Somatic therapy is especially helpful when:
* You feel disconnected from your body or emotions
* You’ve “talked through” something but still feel stuck
* You experience anxiety, dissociation, or chronic tension
* You want a more intuitive, embodied approach to healing
You want to heal prolonged pain and suffering stuck in the body and nothing you are trying is working
If you are confused about what your sensations are telling you- the physical, emotional, mental even spiritual may feel blended.
**How Somatic Therapy Complements DBT**
DBT (Dialectical Behavior Therapy) gives you practical skills to regulate emotions, tolerate distress, and be more present in the moment. Somatic work deepens these skills by helping you recognize how emotions show up physically and how the body responds to stress. For example:
* Learning grounding techniques becomes more powerful when you can physically feel your feet on the floor or your breath deep in your belly.

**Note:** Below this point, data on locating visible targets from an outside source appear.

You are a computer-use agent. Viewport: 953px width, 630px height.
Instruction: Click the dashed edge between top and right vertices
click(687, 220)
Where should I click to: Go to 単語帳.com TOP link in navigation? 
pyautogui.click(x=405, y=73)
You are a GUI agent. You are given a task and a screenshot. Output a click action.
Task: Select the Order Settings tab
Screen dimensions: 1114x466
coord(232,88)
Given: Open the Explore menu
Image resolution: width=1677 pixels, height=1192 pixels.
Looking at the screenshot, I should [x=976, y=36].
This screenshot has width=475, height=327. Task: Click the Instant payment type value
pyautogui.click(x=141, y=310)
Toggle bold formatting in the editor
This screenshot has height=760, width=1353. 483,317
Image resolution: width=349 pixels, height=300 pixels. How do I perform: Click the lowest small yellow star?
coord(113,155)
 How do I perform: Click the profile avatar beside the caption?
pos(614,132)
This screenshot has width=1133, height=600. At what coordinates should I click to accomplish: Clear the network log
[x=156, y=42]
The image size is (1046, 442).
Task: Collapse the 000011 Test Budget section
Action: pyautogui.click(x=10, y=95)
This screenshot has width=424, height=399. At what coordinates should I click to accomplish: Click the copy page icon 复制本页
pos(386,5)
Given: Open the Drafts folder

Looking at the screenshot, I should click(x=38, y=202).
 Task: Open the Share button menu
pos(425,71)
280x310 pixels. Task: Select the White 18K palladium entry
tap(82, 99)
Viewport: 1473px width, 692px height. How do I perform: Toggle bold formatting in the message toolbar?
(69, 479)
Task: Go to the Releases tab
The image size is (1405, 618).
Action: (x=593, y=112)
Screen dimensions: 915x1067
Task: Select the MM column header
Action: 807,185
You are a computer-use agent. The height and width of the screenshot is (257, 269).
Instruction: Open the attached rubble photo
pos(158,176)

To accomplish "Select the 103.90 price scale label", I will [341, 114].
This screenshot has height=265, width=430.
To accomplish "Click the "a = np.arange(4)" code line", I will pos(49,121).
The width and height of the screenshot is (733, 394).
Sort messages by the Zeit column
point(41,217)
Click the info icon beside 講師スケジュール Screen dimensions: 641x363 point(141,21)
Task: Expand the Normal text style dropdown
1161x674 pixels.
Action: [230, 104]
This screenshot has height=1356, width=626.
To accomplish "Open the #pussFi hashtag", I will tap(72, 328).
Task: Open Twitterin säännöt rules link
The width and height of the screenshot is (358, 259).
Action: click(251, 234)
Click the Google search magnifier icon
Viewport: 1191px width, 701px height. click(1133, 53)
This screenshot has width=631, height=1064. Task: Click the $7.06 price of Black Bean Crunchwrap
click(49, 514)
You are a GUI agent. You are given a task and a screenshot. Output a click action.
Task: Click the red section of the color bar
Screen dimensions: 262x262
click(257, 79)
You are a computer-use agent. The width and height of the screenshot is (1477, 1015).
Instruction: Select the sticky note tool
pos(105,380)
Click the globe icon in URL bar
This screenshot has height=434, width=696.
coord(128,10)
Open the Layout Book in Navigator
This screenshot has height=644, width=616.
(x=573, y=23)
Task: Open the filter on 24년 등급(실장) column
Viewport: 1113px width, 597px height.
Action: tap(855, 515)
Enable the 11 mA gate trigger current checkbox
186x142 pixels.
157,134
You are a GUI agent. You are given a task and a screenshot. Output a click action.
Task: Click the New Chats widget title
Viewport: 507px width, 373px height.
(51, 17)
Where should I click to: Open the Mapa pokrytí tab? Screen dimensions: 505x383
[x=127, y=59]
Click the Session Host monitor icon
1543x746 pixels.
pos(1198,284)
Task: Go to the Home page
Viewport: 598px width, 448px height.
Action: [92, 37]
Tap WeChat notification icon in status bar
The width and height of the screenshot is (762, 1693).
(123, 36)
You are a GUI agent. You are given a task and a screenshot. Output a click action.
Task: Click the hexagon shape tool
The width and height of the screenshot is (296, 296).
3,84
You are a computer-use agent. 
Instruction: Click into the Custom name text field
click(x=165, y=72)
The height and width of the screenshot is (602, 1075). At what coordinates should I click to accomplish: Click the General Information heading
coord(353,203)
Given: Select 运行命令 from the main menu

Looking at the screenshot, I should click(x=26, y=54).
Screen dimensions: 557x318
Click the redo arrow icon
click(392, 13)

* Distress tolerance tools are easier to apply when you can identify rising body tension early and respond mindfully.
* Emotion regulation becomes more intuitive when you can notice a clenched jaw or tight chest and understand what that’s telling you.
Somatic awareness helps you catch emotional shifts earlier, ride out difficult moments more effectively, and bring DBT skills into real-life, embodied experience.
**How Somatic Therapy Complements IFS**
Internal Family Systems (IFS) explores the different “parts” within you — protective parts, wounded parts, and the wise, calm Self that can lead with compassion. Somatic work adds depth to IFS by helping you feel where those parts live in your body. For example:
* A protective “manager” part might show up as tight shoulders or a buzzing mind
* An “exile” part might feel like a heaviness in the chest or a knot in the stomach
* The Self often feels spacious, grounded, warm, and steady
By combining IFS with somatic awareness, you can build deeper trust with your parts and access healing on multiple levels — not just through understanding, but through felt experience. This integration makes IFS even more powerful and intuitive, especially when working through trauma, grief, or long-standing internal conflicts.
Somatic therapy isn’t about doing it “right” or needing to feel something specific. It’s about slowing down, getting curious, and gently reconnecting with the wisdom your body already holds — in service of deeper healing, regulation, and self-compassion.